岡山県岡山市北区津高781番地 妙霑寺内

登山の意義

【総本山への参詣】
 日蓮正宗では、総本山大石寺に参詣することを「登山」といいます。 総本山大石寺は、一切衆生の成仏の根源である本門戒壇の大御本尊と,日蓮大聖人以来の唯授一人の血脈を所持する御法主上人まします一閻浮提第一の靈場です。
 登山の本義は、大聖人の御当体である本門戒壇の大御本尊を内拝させていただき、御法主上人の大導師のもと、正法興隆による人類の恒久平和・広宣流布を祈り、さらに自身の無始以来の謗法罪障消滅と現当二世にわたる大願成就を願うことにあります。
 この大御本尊内拝を「御開扉」といい、本宗信仰者にかぎり、御法主上人の許可を得て受けることができます。
 大聖人の御在世当時の信徒は、日蓮大聖人を渇仰し、お目通りできる喜びを胸に、交通不便のなかを歩み、困難を押して登山されました。鎌倉在住の日妙尼は、女性の身でありながら道中の危険も顧みず、佐渡に配流されていた大聖人を慕ってお目通りを願い、また佐渡在住の阿仏房は、九十歳という老体にもかかわらず、身延の大聖人のもとへ数度にわたって参詣しています。長い道中を経てお目通りが叶った信徒たちは、大聖人に少しでも御奉公申し上げたいとの一念から、薪を切ったり、菜を摘んだり、沢へ下って水を汲むなど、真心からのお給仕に励まされたと伝えらています。
 これらはまさに、法華経に説かれる「心懐恋慕・渇仰於仏(心に恋慕を抱き、仏を渇仰して)との求道心からくる信心の行体であり、ここに登山の基本精神があるのです。
 大聖人は、登山の功徳について、
「毎年度々の御参詣には、無始の罪障も定めて今生一世に消滅すべきか。

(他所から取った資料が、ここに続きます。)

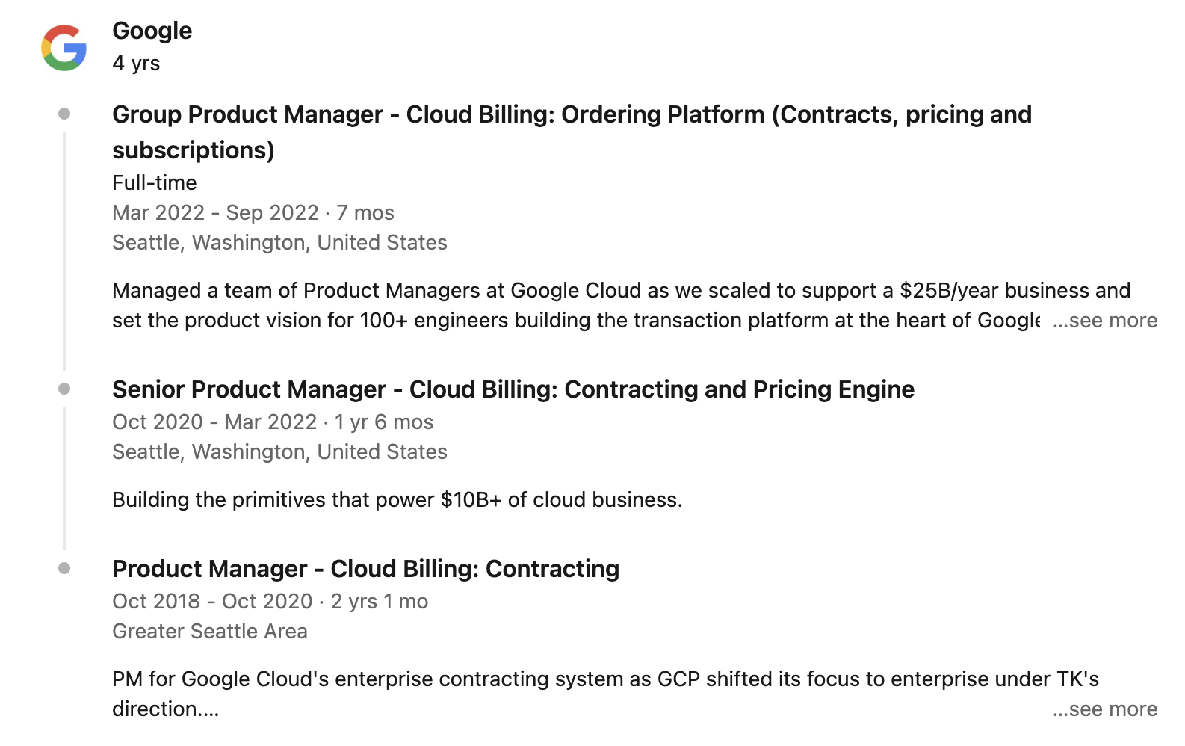Select the Group Product Manager - Cloud Billing title
1185x746 pixels.
coord(572,115)
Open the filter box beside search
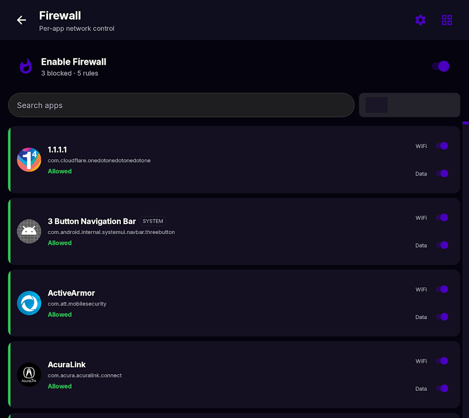This screenshot has height=418, width=469. tap(409, 105)
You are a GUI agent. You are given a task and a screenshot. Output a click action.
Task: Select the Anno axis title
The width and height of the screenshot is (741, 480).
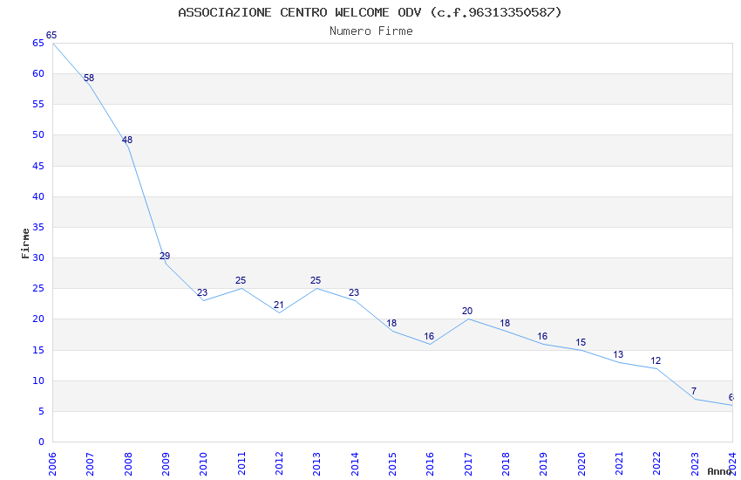tap(719, 471)
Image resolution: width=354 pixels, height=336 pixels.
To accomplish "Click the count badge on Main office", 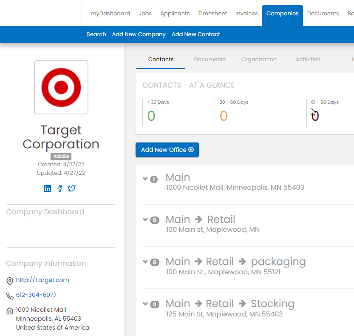I will 154,179.
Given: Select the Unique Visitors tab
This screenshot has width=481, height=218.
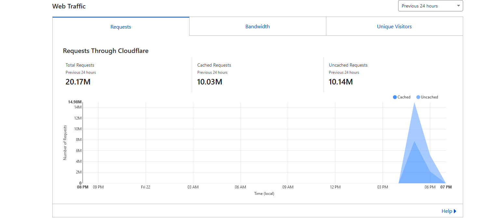Looking at the screenshot, I should 394,27.
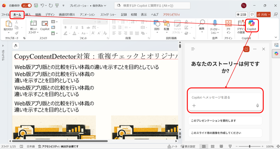The height and width of the screenshot is (149, 280).
Task: Toggle the AutoSave switch
Action: [26, 5]
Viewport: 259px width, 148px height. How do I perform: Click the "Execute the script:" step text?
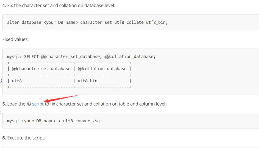26,137
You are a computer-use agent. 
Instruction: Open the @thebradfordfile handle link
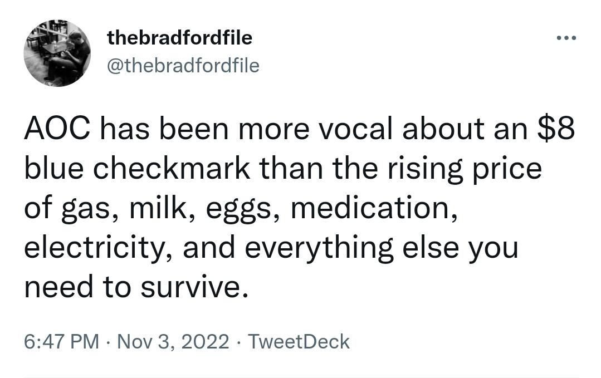click(x=183, y=66)
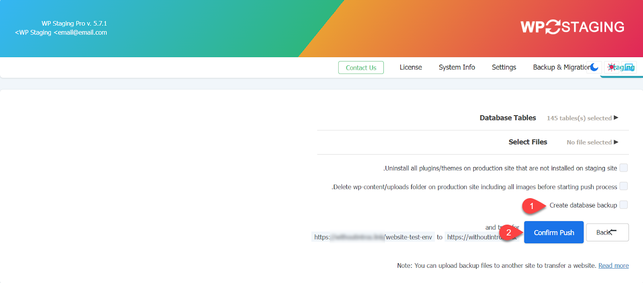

弥はげむべし、はげむべし」(四条金吾殿御返事 1502頁)
と仰せられ、その信心を励まされています。

【本門戒壇の大御本尊】
 本門戒壇の大御本尊は弘安2年10月12日に日蓮大聖人が顕された出世の本懐となる御本尊で御本尊の中でも究境中の究竟の御本尊で、日蓮正宗では、身命をささげて帰依する御本尊のことです。
 経王御前御書(685頁)に
「日蓮の魂を墨で染め流して認めた御本尊である。信じなさい」(取意)と仰せのように、日蓮大聖人の魂そのものがおわします大御本尊です。すなわち生身の日蓮大聖人なのです。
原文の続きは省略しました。